• **Passage provided**:
[Start]
The shipped dashboard set is built as one connected system rather than a loose collection of panels. It gives operators a single place to answer "is the platform healthy right now?" and a clear path to drill into the component that is broken, slow, or degraded.

The platform home dashboard shows one status tile per core service: Platform API, Console, Ledger Index, Workflow Engine, the webhook delivery queue, chain sync and node connectivity, the database connection pool, and the operator wallet balance. It also carries a live list of firing and pending alerts, error and saturation trends grouped by namespace, and a combined error-log stream. One screen tells you which area to look at first.

The alerts overview dashboard lists the active critical and warning alerts, the routing model that decides where each one is sent, and a timeline of recent alert state changes. Use it to see what is firing and where each alert routes.

Per-service dashboards open with a health row and end with a logs row, but the sections in between are specific to that service. The Platform API dashboard covers traffic, latency, error breakdown, cache behaviour, and onboarding flows. The Workflow Engine dashboard covers registrations, exchange-rate schedules, startup timing, failed executions, and handler traces. The Ledger Index dashboard covers indexing lag, RPC health, handler state, reorg detection, and backfill progress. Once the home view points you at a service, its dashboard is organized for that component's operations, with links into the log and trace backends for deeper inspection.

Every dashboard carries the same navigation bar: a platform-services menu, an infrastructure menu, and direct links back to the home and alerts views. You can move from the at-a-glance view into a specific service or infrastructure dashboard and back without leaving the system.
[End]
• **Data extract**:
[Start]
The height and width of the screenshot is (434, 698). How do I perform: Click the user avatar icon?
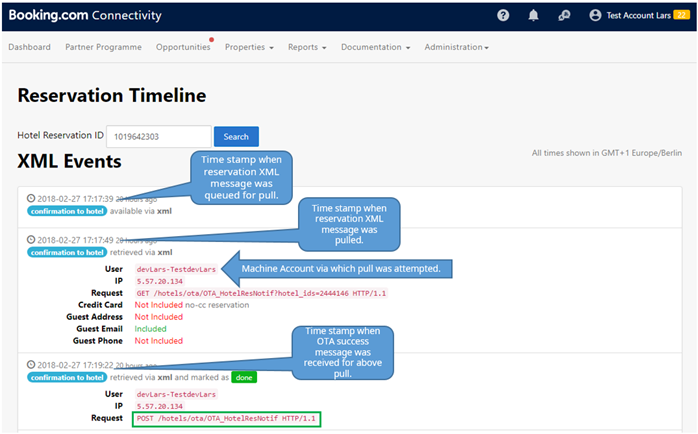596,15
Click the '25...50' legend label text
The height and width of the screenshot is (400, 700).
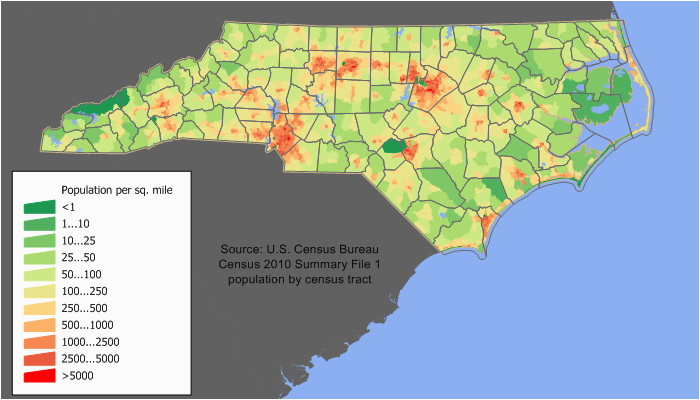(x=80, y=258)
[End]
[Start]
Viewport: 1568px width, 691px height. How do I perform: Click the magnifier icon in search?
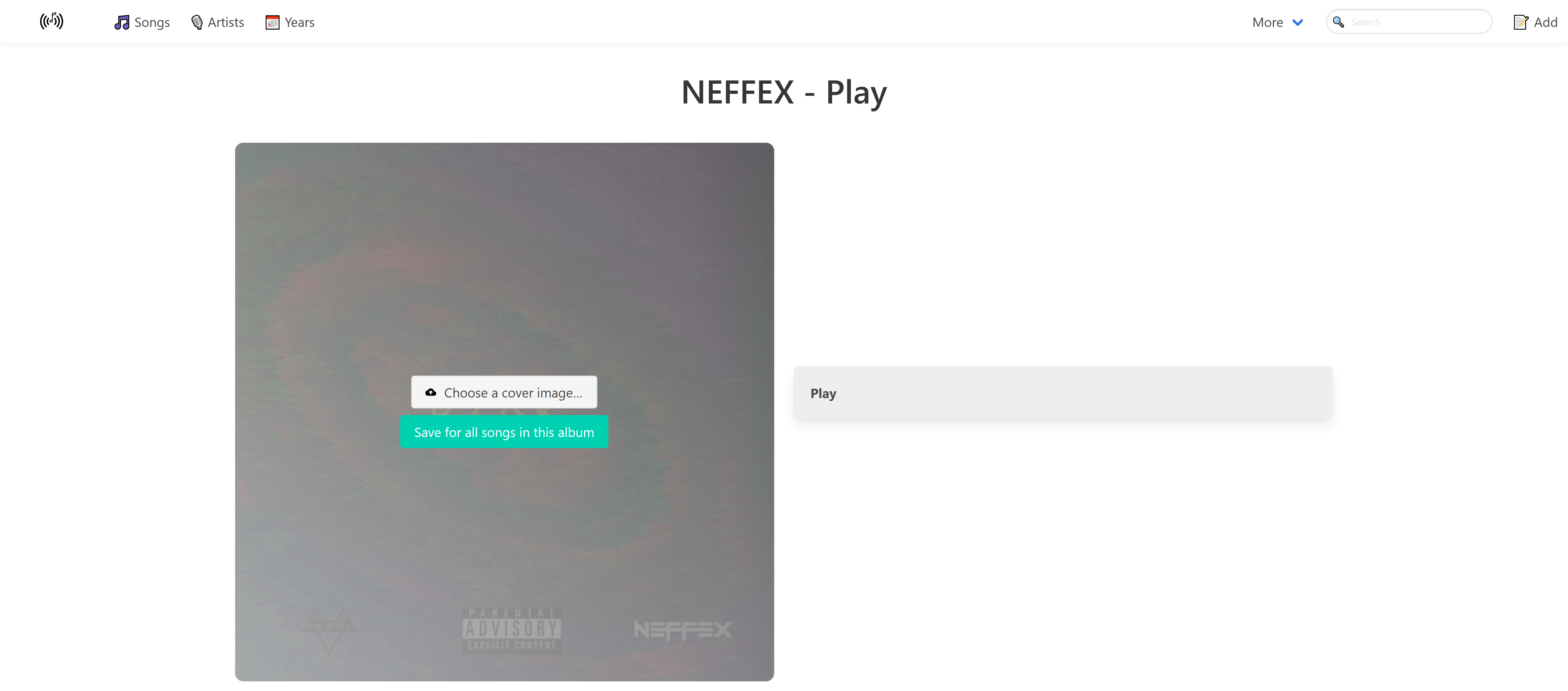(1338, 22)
[End]
• **What this exercise asks**:
**A.** Print the stretch of the dashboard passage from "The alerts overview" through "each alert routes.".
**B.** In the dashboard passage, what three things does the alerts overview dashboard list or show?

• **Solutions**:
**A.**
The alerts overview dashboard lists the active critical and warning alerts, the routing model that decides where each one is sent, and a timeline of recent alert state changes. Use it to see what is firing and where each alert routes.

**B.** The active critical and warning alerts, the routing model that decides where each alert is sent, and a timeline of recent alert state changes.